Multicolor ICC involves staining cells with two or more sets of antibodies to reveal the distribution or co-localization of two or more proteins of interest. Both the indirect and direct protocols given below can be adapted for multicolor ICC. If indirect ICC is used for multicolor, it is strongly advisable to use pre-adsorbed secondary antibodies. These antibodies are pre-adsorbed for other species and thereby minimizing the chance of cross-reactivity for the used secondary antibodies to primary antibodies from different species.

Materials required

Steps

13 hours 30 minutes approx

Determine the optimal antibody dilutions to use. Then dilute the antibodies in antibody dilution buffer.

You should perform dilutions to find the antibody concentration that works best.

The antibody dilution buffer may be PBS only. The dilution buffer may also contain 0.1% Tween (to reduce surface tension) and 1% BSA (as additional blocking reagent to reduce non-specific binding).

Incubate the samples in the pre-diluted primary antibody.

Incubation time and temperature may need optimization.

The antibody solution needs to cover your samples completely.

Using a hydrophobic barrier pen can help contain small volumes.

Wash the slides three times with PBS or PBS-T.

Prepare secondary antibody in antibody dilution buffer and immerse the samples in the pre-diluted secondary antibody.

Incubation time and antibody concentration may need to be optimized. Typical secondary antibody dilutions are 1:1000 or 1:2000 or between 0.1-2 µg/mL. For multi-color experiments, different secondary antibodies can often be diluted and incubated together.

If using a fluorophore, incubation must be in the dark to avoid photobleaching.

Wash the samples three times with PBS or PBS-T

Proceed to counterstaining, mounting, and imaging

Materials required

Steps

12 hours 15 minutes approx

Determine the optimal antibody dilutions to use. Then dilute the antibodies in the antibody dilution buffer.

Optimum dilutions will often be suggested on the antibody datasheet.

If not, you may need to perform dilutions to find the antibody concentration that works best.

The antibody dilution buffer may be PBS only. We can also recommend adding 0.1% Tween (to reduce surface tension) and 1% BSA (as additional blocking reagent to reduce non-specific binding).

Immerse the samples in the pre-diluted primary antibody.

Incubation time may need optimization.

The antibody solution needs to cover your samples completely.

Using a hydrophobic barrier pen can help contain small volumes.

Wash the samples three times with PBS or PBS-T.

Complete any appropriate counterstaining following the recommended manufacturer’s protocol.

Stage 5 - Counterstaining and detection

The final step in the ICC process is to mount the samples and detect the signal. This involves adding coverslips to slides (for cells cultures on coverslips), or adding coverslips to samples already on slides, to enable imaging.

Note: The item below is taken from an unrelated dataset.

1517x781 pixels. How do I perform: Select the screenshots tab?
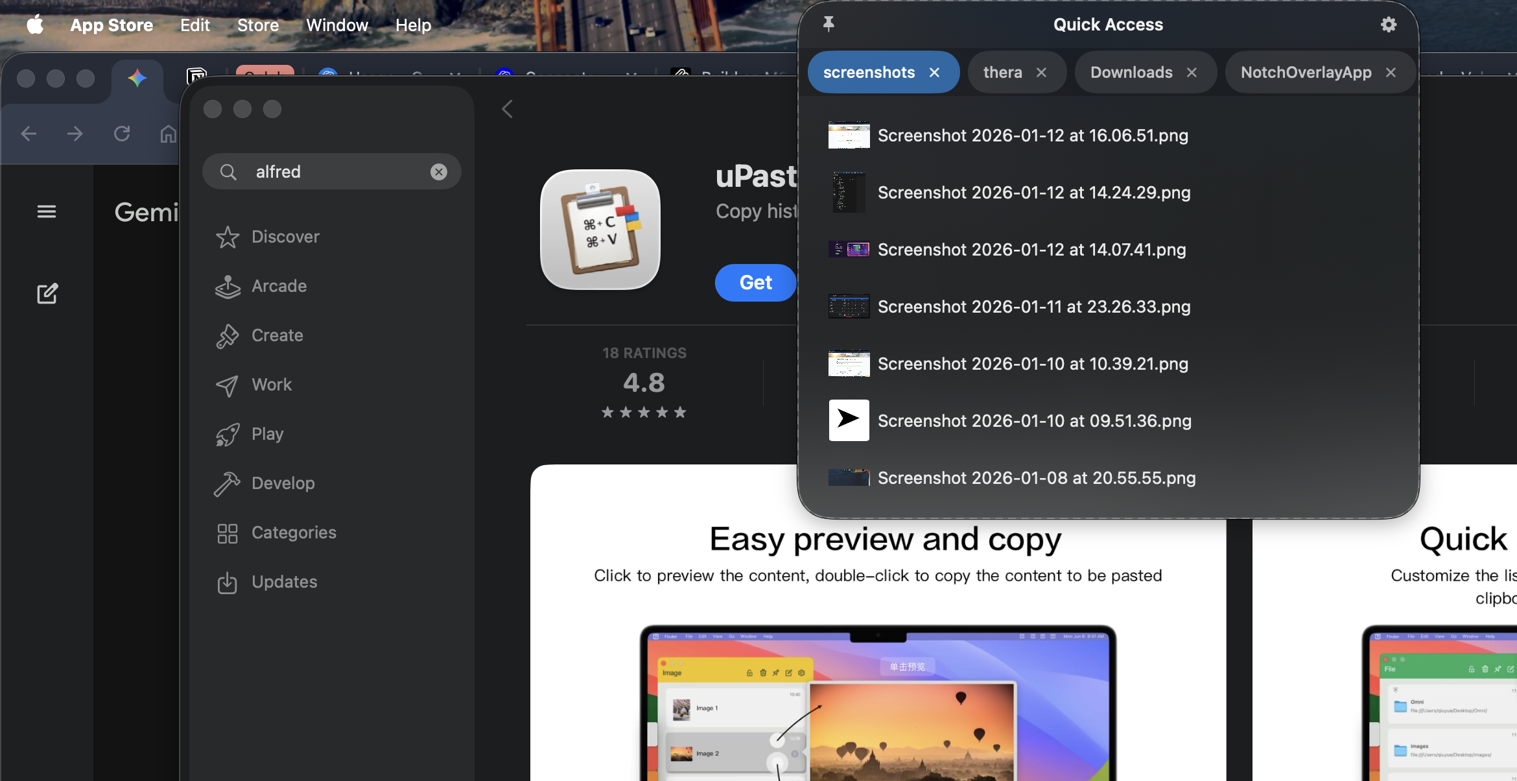click(x=869, y=73)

Typical counterstain for nuclei are DAPI (ab228549), HOECHST 33342 (ab228551), or DRAQ7 (ab109202). There are also some organelle or cytoskeletal counterstains available (ab112124).

Materials required

Steps

Immerse the samples in counterstain solution if desired.

Some mounting media are fortified with a fluorescent counterstain (see ab104139). This eliminates the need to counterstain the slide separately to adding mounting medium.

Mount your samples.

Sample formats
Procedure
Cells on coverslips or microscope slides
  • Add a few drops of mounting medium to the slides and let stand at room temperature
  • Place coverslip over the slide using forceps. If using an aqueous mounting medium, seal with limonene or nail polish.
  • Once sealed, place slide on the fluorescence microscope
Cells grown in wells
  • Cover samples with PBS or storage buffer (0.1% sodium azide in PBS)
  • Place sample directly under inverted microscope.
Mounting media often contain anti-quenchers which help to preserve fluorescence for longer.

Image the samples using appropriate excitation/emission filter sets and/or lasers.